- What is needed -
A faithful copy is required. Print each line of the data exactly and omit the pictures.

- Dataset records -
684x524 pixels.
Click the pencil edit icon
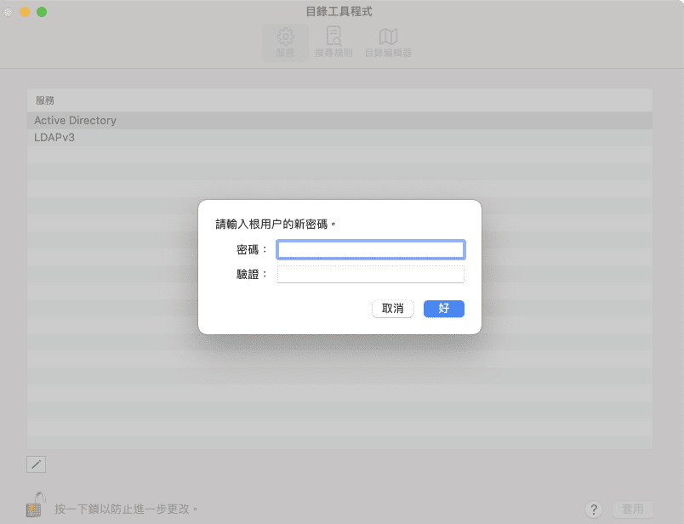pyautogui.click(x=36, y=464)
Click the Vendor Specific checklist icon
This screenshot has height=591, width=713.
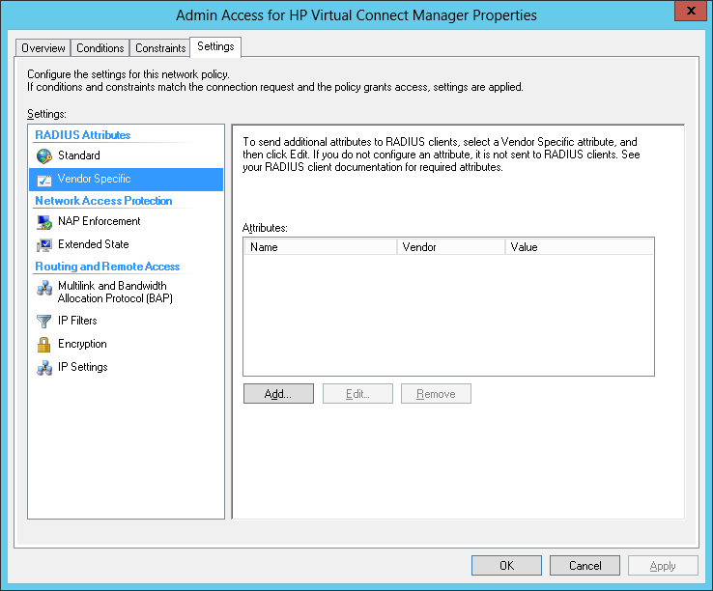pos(43,179)
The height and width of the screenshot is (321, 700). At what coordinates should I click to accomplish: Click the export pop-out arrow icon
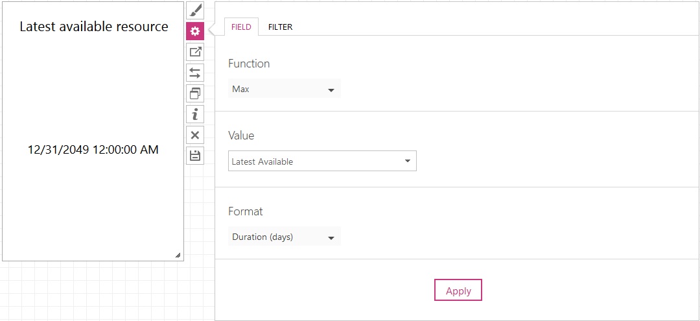point(195,52)
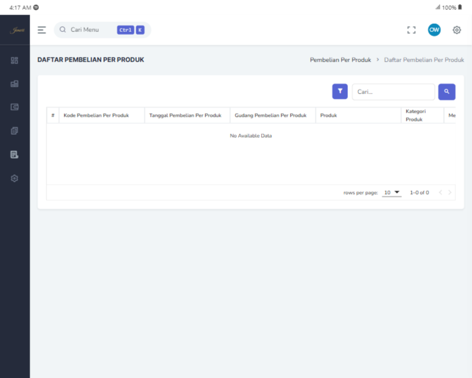
Task: Click the Cari search input field
Action: click(x=393, y=92)
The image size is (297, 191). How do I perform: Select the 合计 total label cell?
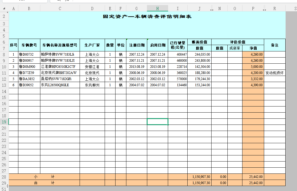coord(44,183)
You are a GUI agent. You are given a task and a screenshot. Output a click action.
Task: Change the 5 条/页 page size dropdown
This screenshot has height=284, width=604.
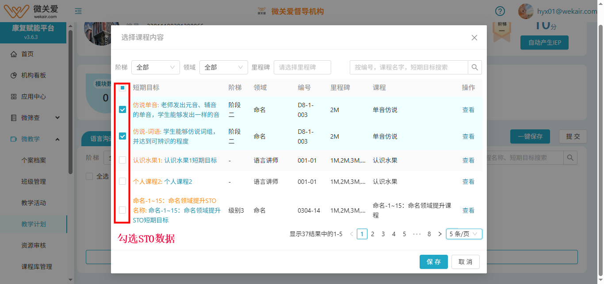464,234
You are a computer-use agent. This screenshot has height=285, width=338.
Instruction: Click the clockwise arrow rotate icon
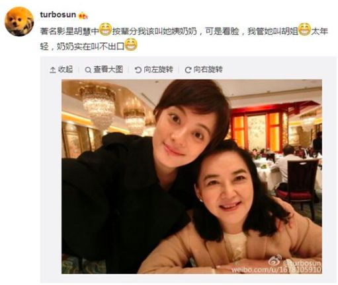188,70
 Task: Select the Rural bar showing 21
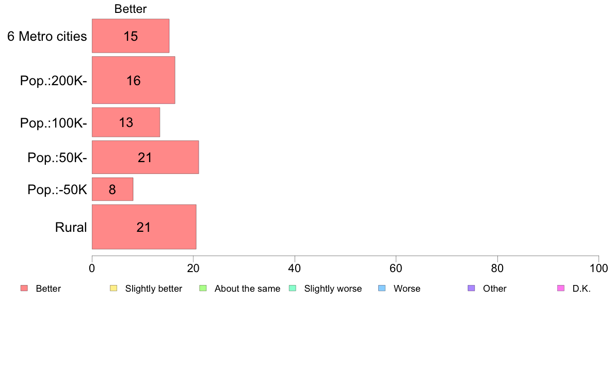(x=144, y=227)
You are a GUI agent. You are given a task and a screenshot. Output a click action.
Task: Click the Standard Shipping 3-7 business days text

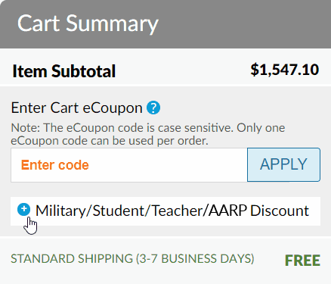(132, 258)
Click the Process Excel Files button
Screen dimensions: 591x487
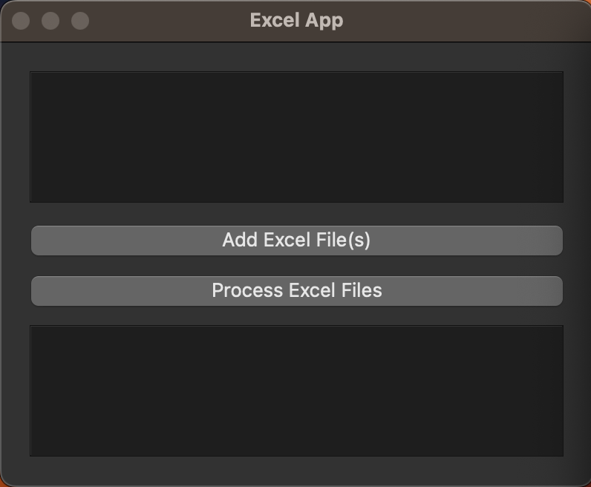[297, 291]
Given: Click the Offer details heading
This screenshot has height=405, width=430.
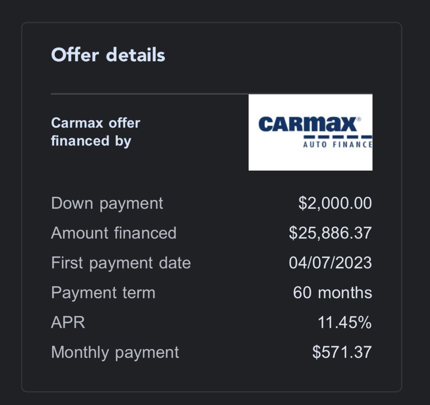Looking at the screenshot, I should tap(108, 55).

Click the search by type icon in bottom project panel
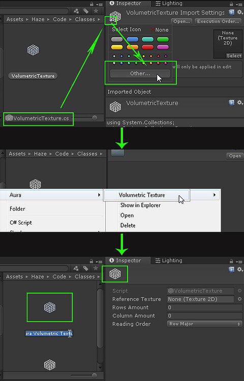coord(76,268)
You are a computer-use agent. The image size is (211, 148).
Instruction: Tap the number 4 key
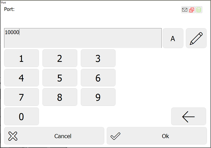(x=22, y=78)
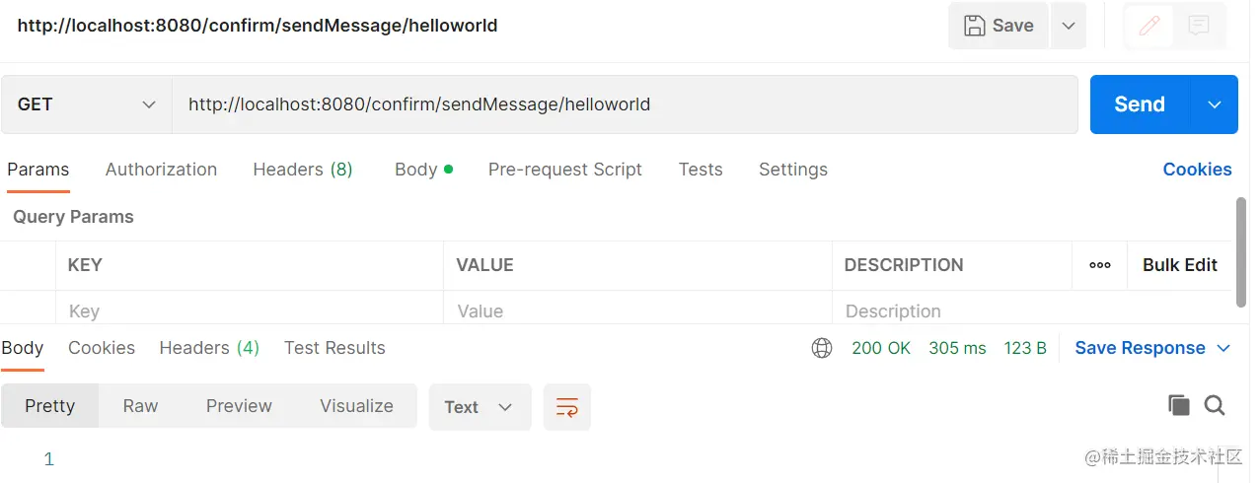Open column options three-dots icon

[x=1100, y=265]
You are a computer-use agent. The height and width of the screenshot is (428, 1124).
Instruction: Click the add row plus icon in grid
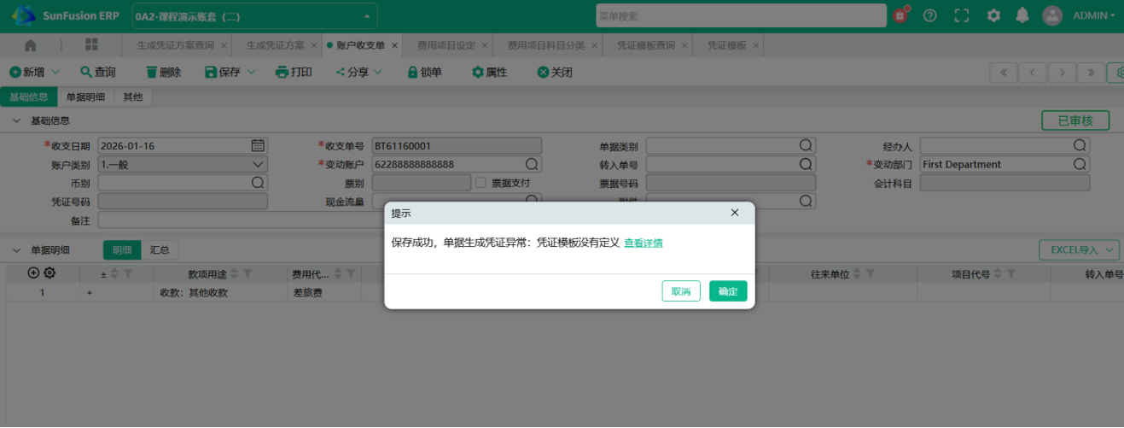[x=34, y=273]
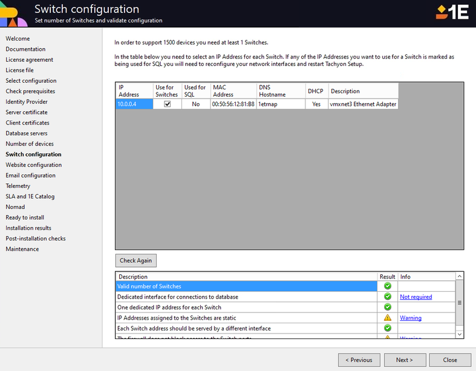This screenshot has width=476, height=371.
Task: Click the green check for Valid number of Switches
Action: pos(388,286)
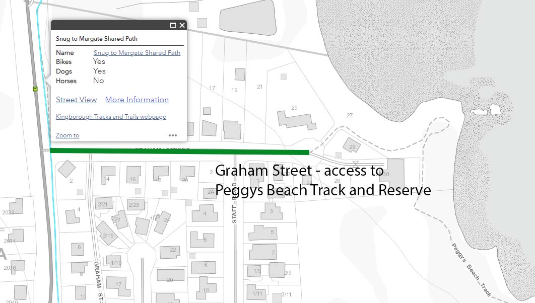Open Kingborough Tracks and Trails webpage
Viewport: 535px width, 303px height.
pyautogui.click(x=111, y=116)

- Reply to the exercise -
684x524 pixels.
Click the pencil edit icon
pyautogui.click(x=36, y=464)
Click the Vendor Specific checklist icon
This screenshot has height=591, width=713.
pos(43,179)
The height and width of the screenshot is (321, 700). At what coordinates should I click to accomplish: Click the export pop-out arrow icon
point(195,52)
Task: Click the Cari search input field
Action: click(x=393, y=92)
The image size is (297, 191). How do I perform: Select the 合计 total label cell?
coord(44,183)
You are a GUI agent. You are given a task and a screenshot. Output a click action.
Task: Change the 5 条/页 page size dropdown
This screenshot has height=284, width=604.
464,234
You are a computer-use agent. This screenshot has height=285, width=338.
Instruction: Click the clockwise arrow rotate icon
188,70
 Task: Select the Rural bar showing 21
(x=144, y=227)
You are a GUI agent. You are given a task and a screenshot. Output a click action.
Task: Click the Standard Shipping 3-7 business days text

(132, 258)
Click the Process Excel Files button
Screen dimensions: 591x487
[297, 291]
Given: Click the Offer details heading
This screenshot has height=405, width=430.
Looking at the screenshot, I should tap(108, 55).

Click the search by type icon in bottom project panel
coord(76,268)
You are a computer-use agent. The image size is (211, 148).
Instruction: Tap the number 4 key
(x=22, y=78)
Open column options three-dots icon

[x=1100, y=265]
You are a computer-use agent. The height and width of the screenshot is (428, 1124).
Instruction: Click the add row plus icon in grid
[x=34, y=273]
This screenshot has width=476, height=371.
Task: Click the green check for Valid number of Switches
Action: pos(388,286)
Open Kingborough Tracks and Trails webpage
Viewport: 535px width, 303px height.
pyautogui.click(x=111, y=116)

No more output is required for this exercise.